Qué se pide:
A. Resume en pocas líneas el párrafo del relato sobre el Taller de Música que empieza con «Él recogió la idea con entusiasmo», sin dejar fuera sus datos principales.
B. Sigue escribiendo el relato sobre el Taller de Música a partir de su última frase.

Texto para leer:
◆ ◆ ◆ ◆ ◆

En los días siguientes a mi llegada de Polonia empecé a trabajar en la Universidad Católica en La Paz.

Allí, gracias a la sincera bondad y al apoyo de monseñor Genaro Pratta, Rector de la Universidad, materialicé mi primer proyecto para vivir en Bolivia.

—Formar un grupo de jóvenes que sean como los aprendices de los pintores del renacimiento —le comenté a Villalpando— Hacer un equipo de líderes de nuevos movimientos musicales para Bolivia —insistí.

Él recogió la idea con entusiasmo y rápidamente se unió al proyecto. Estábamos felices, teníamos quien nos apoye y, entonces, empezaron a aparecer los futuros estudiantes a los que seleccionamos, entre muchos, como escogiéndolos para una aventura heroica y sin retorno. Así se formó el Taller de Música en la Universidad Católica. Eran ya los años setenta y las turbulencias políticas y sociales en Bolivia no parecían tener solución ninguna, y ahí estuvimos con Villalpando aprendiendo o enseñando música —quién lo sabe— y diciendo que es en Bolivia donde hay que vivir. O "vivirse" como diría Villalpando con ese su tonillo festivo, inventando palabras como si tal fuera.

Nuestro entusiasmo no conocía límites, estábamos seguros de estar cavando surcos que irritaban a la necedad circundante, pero la firmeza de nuestras proposiciones pedagógicas no parecía arredrarse ante las circunstancias que, a veces, eran adversas. Pero el proyecto era bueno y había que seguir. Y seguimos pese a todo.

Han pasado muchos años —más de veinte— los recuerdos se mezclan en mi mente y en la bruma de la lejanía me veo entre júbilos, desavenencias, malos ratos, buenos momentos y esperanzas (siempre esperanzas, así de "cursis y dulzonas", si se quiere). A mi alrededor próximo y remoto he visto pasar a los "muchachos" del Taller de Música, algunos con rostros sorprendidos, otros —los menos osados— buscando nuevos horizontes fuera de Bolivia; otros vacilantes por su atasco en el camino y alguno haciéndole frente a la empresa maravillosa de vivir en Bolivia. ¿Será que, a veces, la juventud es incapaz de seguir el ritmo de su tiempo? Yo creo que así como la naturaleza tiende a la vida, la vida tiende a la fuerza y ante ella se inclina.

Ya luego los perdí de vista a todos, me fui a Italia como para cumplir un deber espiritual conmigo mismo, tratando de sobrellevar con dignidad mis propias angustias interiores. Y ahí quedaron los once músicos formados en el Taller.

◆ ◆ ◆ ◆ ◆

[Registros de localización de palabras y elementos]
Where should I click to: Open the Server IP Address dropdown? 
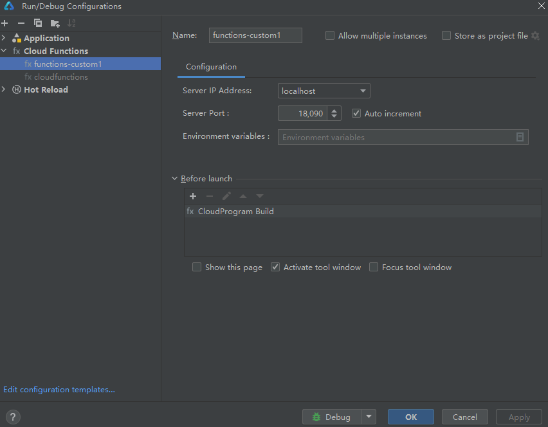[324, 91]
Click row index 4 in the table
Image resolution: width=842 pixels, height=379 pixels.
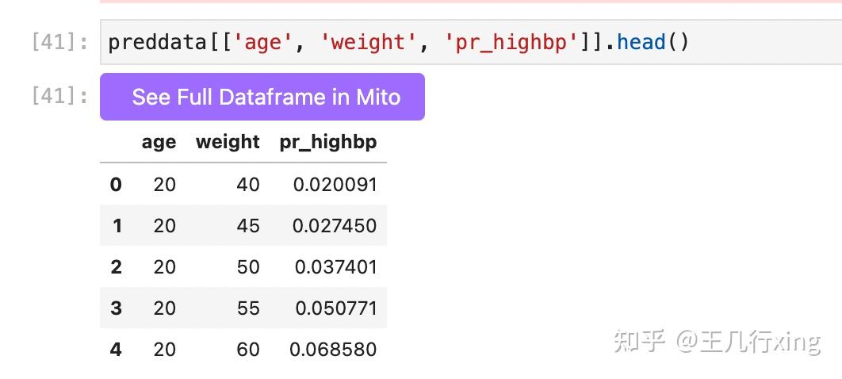coord(116,349)
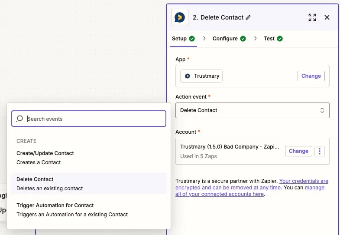Close the Delete Contact panel
The width and height of the screenshot is (340, 235).
[x=327, y=17]
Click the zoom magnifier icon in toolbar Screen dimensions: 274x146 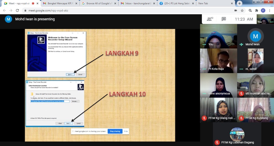(250, 10)
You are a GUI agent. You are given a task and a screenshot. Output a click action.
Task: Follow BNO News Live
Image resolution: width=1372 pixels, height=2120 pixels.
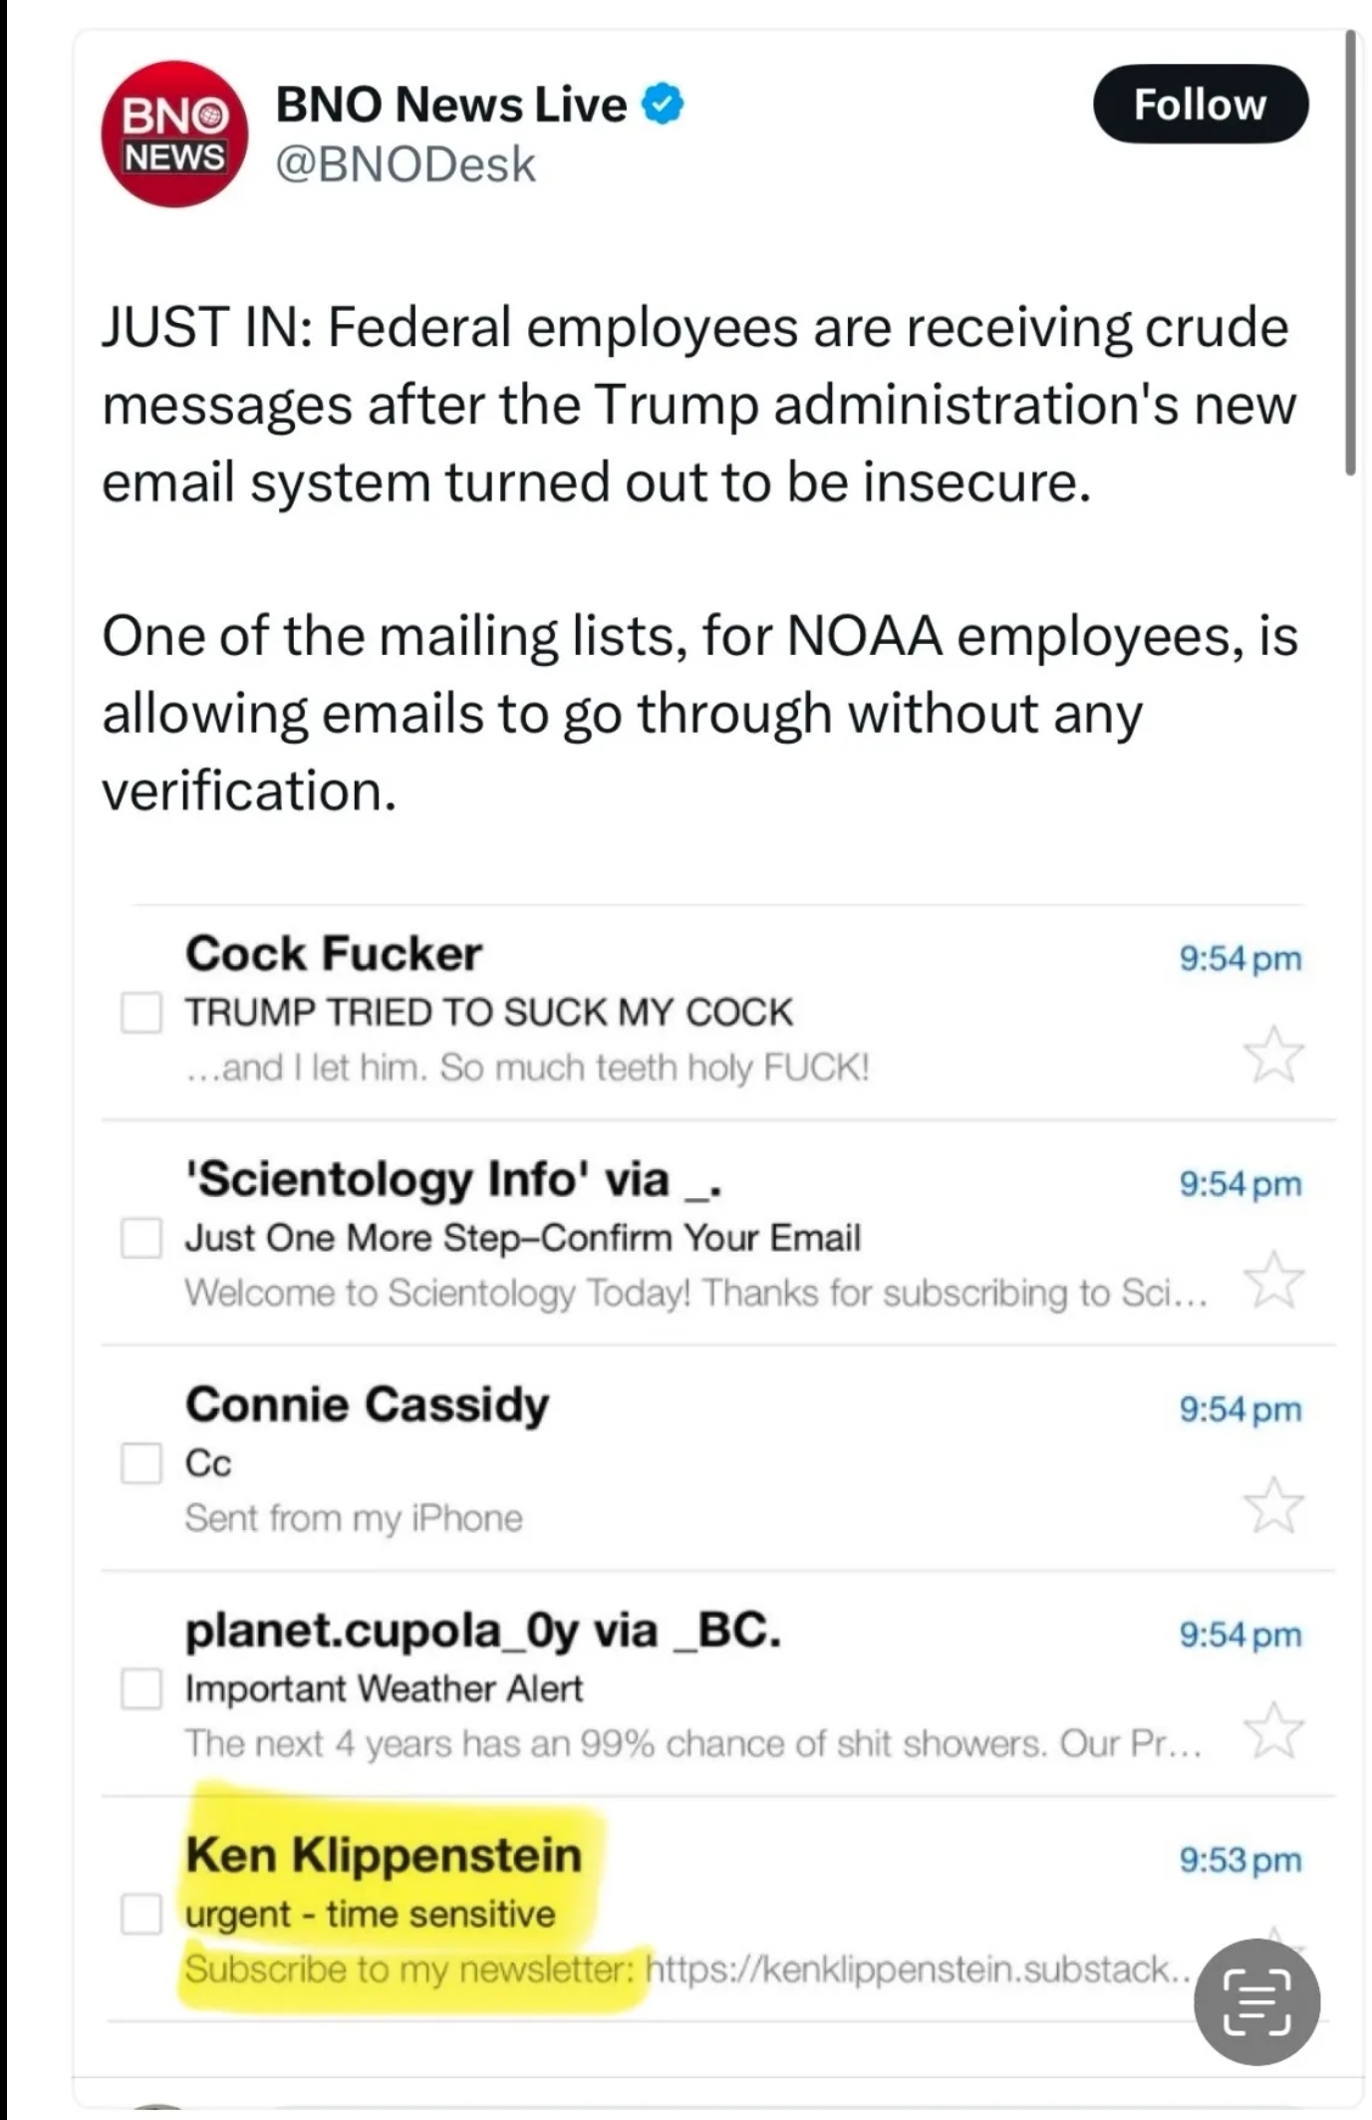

◆ ◆ ◆ ◆ ◆

Respuestas:
A. Villalpando se sumó con entusiasmo al proyecto. Como contaban con apoyo, eligieron entre muchos aspirantes a los futuros estudiantes, y así nació el Taller de Música de la Universidad Católica. Era la década de los setenta y Bolivia vivía una fuerte agitación política y social. Aun así, ellos siguieron aprendiendo o enseñando música y diciendo que había que vivir en Bolivia, o «vivirse», como bromeaba Villalpando.

B.
El tiempo decantaría luego lo que aquella experiencia había significado. Creo que los resultados están ahora a la vista y, cavilando en los recuerdos, sólo me queda admitir cuán falsa es esa mezcla entre la inteligencia y la ingenuidad, que da tristeza constatar la impostura y el vacío, que nada es casual, nada gratuito. Al final todo se sabe y, a fuerza de seguir viviendo, vamos incluso con ganas de desandar el camino, como para agregarle algo a lo vivido y tratar de cambiar un gesto, una palabra mal dicha o mal comprendida, para aumentar aunque más no sea un segundo al tiempo vital que nos fuera concedido.

Lo que digo aquí téngalo quien quiera como quiera, pero así lo siento y por eso lo escribo. Por mi parte, he aceptado la vida como viene, con sus fastos y sus angustias; por eso celebro las fiestas según van llegando y no he de sustraerme a la tentación de decir que me siento orgulloso de haber creado ese "Taller para la Música", como alguien lo llamó por ahí. Luego de tantos años, el recuerdo se me hace grato, muy grato. Y más aún ahora que estoy a punto de culminar, con éxito, otra aventura parecida que permitirá que se gradúen más músicos, también por la Universidad Católica y con los mismos miedos y esperanzas, pero con la fuerza aquella ante la cual la vida se inclina.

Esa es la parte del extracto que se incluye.